Alors que le ministre des Finances du gouvernement fédéral confirmait il y a deux semaines qu’il allait abolir le crédit d’impôt pour fonds de travailleurs, les dirigeants des deux fonds, Yvon Bolduc et Léopold Beaulieu, ont fait connaître une « proposition raisonnable » qui permettrait de maintenir en vie le crédit d’impôt de 15 % tout en faisant économiser 300 millions de dollars sur 10 ans au fédéral. Malheureusement, je crois que les propositions qui seront faites pour faire changer d’opinion ce gouvernement seront systématiquement rejetées parce qu’il s’agit d’abord et avant tout d’un geste politique : celui de répondre aux demandes d’une base électorale de droite, anti-syndicale et anti-québécoise, avant les prochaines élections. Les fonds de travailleurs représentent dans ce contexte la victime idéale : une initiative syndicale qui profite principalement aux travailleurs syndiqués et à l’économie du Québec.
Il n’y a aucune autre raison pour expliquer cette mesure. Sauver 160 millions $ de dépenses fiscales par année ? C’est de la foutaise. L’IREC a fait une étude de retombées fiscales en utilisant la méthode développée par Investissement Québec. Elle démontre, comme le précise Léopold Beaulieu dans l’article cité précédemment, que « pour chaque dollar en crédit d’impôt, en 2012-2013, […] les revenus fiscaux tirés par le gouvernement fédéral étaient de 1,09 $ ». On peut à ce propos lire les explications sur la méthodologie utilisée pour faire ces estimations dans un bulletin de l’IRÉC (lire l’encadré aux pages 3 et 4).
Par ailleurs, dans une note de recherche de l’IRÉC publiée au début de 2012, où je comparais l’avantage fiscal des fonds de travailleurs à celui pour les gains en capital, j’obtenais des résultats assez évidents : la dépense fiscale pour les fonds de travailleurs ne dépassait pas 125 millions $ par année pour le gouvernement fédéral. En comparaison, la dépense fiscale pour l’exemption de gain en capital se chiffrait entre 380 et 580 millions $ pour la période de 2005 à 2010. Donc que l’on ne vienne pas me dire que la raison principale du gouvernement Harper est de diminuer les dépenses fiscales !

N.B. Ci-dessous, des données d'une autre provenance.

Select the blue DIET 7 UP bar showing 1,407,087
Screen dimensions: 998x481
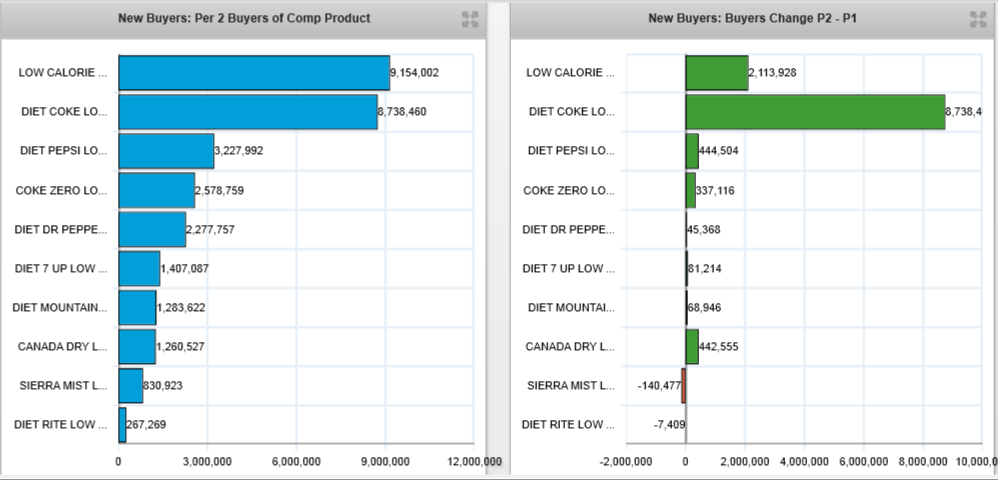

Pourtant il y a encore pire : la dépense fiscale rattachée au CÉLI créé par Harper en 2008. Elle était estimée à 305 millions $ pour la seule année 2012. Mais dans son budget de 2008, le ministère des Finances estimait que le CÉLI devrait entraîner pour le gouvernement fédéral seulement une dépense fiscale annuelle de 3 milliards $ lorsque cet outil sera pleinement utilisé par la population canadienne, soit vers 2029. 3 MILLIARDS $ ! Ce gouvernement a créé un véritable gouffre financier pour les finances publiques et il a le culot de nous dire que l’abolition du crédit d’impôt pour fonds de travailleurs est une mesure pour diminuer les dépenses fiscales !
Mais c’est sur le plan de la logique économique que l’on peut le mieux constater toute l’irrationalité de cette décision de couper le crédit pour fonds de travailleurs. Pour une dépense fiscale moyenne d’un peu plus de 100 millions $ pour chacun des deux niveaux de gouvernement, les deux fonds de travailleurs québécois recueillent annuellement, en moyenne au cours des années 2005-2010, 710 millions $ de fonds nouveaux. Grâce à ces nouveaux actifs récoltés auprès des Québécois, ainsi qu’aux profits réalisés dans le cadre de leurs activités, les deux fonds de travailleurs ont investi (pendant la même période de six ans) une moyenne annuelle de 697 millions $ dans des projets à impacts économiques québécois. Au total, pour les six années étudiées, on peut dire que pour un coût de 636 millions $ pour chaque niveau de gouvernement, les fonds de travailleurs ont investi 4,2 milliards $ directement dans les entreprises québécoises en plus de placer un montant à peu près équivalent sur les marchés financiers, majoritairement sous la forme d’obligations.
Cette mesure fiscale est un outil de développement économique principalement utilisé par les Québécois. C’est la raison pour laquelle les Conservateurs y vouent une telle hargne.